# 5d3 Left on manual sensor cleaning for 5 hours, possible Damage?



## kevsink (Sep 7, 2013)

Hi all, long term reader, first post. I blew the sensor clean for a job soon, and forgot to turn off the power to the camera returning the sensor to its original position. It was like this for 5 hours, in my bag I noticed a faint beeping, after locating the sound i switched it off normally. The body was noticeably hot to touch and the battery was flashing/low. The lens was mounted all the time. Are there any changes to the sensor other than the actual mirror going up while in cleaning? I am concerned about damage to the shutter mech. Thanks in advance.


----------



## Mt Spokane Photography (Sep 7, 2013)

There should be no issue. All manual sensor cleaning does is hold the mirror up while you clean it. Its possible that the mirror motor could be affected, but I'd doubt it. If there were a lot of current involved, the battery would not have lasted 5 hours.

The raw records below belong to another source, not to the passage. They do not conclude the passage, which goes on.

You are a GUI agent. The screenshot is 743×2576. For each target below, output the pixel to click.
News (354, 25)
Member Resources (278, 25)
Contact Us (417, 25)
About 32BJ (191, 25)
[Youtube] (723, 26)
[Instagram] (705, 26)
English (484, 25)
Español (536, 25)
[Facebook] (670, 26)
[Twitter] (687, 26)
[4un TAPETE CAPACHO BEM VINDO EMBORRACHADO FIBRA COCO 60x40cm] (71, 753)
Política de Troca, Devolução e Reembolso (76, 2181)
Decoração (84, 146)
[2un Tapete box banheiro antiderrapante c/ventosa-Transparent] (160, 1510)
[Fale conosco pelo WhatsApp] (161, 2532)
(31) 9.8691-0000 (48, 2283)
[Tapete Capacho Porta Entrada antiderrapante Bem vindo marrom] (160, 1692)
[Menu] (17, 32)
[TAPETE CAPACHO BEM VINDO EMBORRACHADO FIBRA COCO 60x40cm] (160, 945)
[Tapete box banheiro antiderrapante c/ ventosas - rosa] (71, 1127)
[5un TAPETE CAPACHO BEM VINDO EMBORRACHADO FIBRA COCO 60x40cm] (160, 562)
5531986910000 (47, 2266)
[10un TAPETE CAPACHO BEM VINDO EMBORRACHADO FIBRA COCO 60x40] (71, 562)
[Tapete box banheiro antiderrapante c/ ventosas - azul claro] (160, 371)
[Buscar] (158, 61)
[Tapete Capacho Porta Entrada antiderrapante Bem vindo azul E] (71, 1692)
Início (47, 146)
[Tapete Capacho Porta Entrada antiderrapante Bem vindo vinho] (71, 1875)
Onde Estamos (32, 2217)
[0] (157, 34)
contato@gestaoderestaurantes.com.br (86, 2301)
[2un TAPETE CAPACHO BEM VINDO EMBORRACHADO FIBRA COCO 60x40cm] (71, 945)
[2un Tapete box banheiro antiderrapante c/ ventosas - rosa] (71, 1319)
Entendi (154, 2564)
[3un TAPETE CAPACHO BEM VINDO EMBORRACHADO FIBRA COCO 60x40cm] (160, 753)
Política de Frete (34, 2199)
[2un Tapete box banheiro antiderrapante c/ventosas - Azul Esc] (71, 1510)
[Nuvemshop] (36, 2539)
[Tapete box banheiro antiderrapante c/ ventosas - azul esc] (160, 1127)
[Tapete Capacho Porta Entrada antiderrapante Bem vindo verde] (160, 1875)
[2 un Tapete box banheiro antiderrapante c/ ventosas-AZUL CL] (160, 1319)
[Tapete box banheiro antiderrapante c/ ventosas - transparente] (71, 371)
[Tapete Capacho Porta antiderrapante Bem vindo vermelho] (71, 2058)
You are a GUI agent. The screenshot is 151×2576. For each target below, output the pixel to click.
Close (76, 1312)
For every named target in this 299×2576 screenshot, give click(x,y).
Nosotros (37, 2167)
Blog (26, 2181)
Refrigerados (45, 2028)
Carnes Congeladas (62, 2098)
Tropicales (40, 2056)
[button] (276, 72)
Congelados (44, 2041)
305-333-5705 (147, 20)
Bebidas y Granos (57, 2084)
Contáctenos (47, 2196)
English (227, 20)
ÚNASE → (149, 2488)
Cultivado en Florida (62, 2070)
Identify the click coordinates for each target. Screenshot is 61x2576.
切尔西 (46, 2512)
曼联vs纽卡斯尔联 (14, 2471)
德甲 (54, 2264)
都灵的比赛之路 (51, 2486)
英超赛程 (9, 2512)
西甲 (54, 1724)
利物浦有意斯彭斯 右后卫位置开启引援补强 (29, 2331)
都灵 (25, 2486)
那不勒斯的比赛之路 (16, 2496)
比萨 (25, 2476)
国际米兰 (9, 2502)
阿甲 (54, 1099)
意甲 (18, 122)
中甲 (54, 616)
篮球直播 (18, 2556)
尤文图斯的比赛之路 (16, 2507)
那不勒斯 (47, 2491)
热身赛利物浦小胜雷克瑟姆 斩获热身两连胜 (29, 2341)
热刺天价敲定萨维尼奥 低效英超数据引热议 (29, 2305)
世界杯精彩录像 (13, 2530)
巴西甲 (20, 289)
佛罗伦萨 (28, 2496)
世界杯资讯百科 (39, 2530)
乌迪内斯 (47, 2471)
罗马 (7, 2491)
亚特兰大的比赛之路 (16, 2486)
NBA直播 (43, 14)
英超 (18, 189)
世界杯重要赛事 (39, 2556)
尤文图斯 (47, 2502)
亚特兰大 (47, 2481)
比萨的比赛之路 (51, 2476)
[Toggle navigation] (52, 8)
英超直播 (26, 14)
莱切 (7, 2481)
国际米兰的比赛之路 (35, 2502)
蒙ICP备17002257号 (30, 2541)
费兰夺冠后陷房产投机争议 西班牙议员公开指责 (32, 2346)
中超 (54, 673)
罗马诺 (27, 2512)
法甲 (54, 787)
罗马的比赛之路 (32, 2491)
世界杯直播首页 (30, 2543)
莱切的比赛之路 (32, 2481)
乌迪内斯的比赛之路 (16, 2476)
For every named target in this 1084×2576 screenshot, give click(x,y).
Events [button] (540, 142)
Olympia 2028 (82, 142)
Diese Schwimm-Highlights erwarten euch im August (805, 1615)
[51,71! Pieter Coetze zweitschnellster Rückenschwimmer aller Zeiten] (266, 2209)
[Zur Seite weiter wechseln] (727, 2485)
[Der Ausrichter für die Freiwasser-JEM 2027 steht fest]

If the mirror sticks or acts up, send it to Canon.


----------



## duydaniel (Sep 7, 2013)

Don't worry about it.
It is just like taking a very long exposure picture.
Back in the film day, people did 8 hrs exposure photo too.


----------



## RGF (Sep 15, 2013)

Mt Spokane Photography said:


> There should be no issue. All manual sensor cleaning does is hold the mirror up while you clean it. Its possible that the mirror motor could be affected, but I'd doubt it. If there were a lot of current involved, the battery would not have lasted 5 hours.
> 
> If the mirror sticks or acts up, send it to Canon.



mirror AND SHUTTER open. Still not likely to have major problem since the sensor was not powered up


----------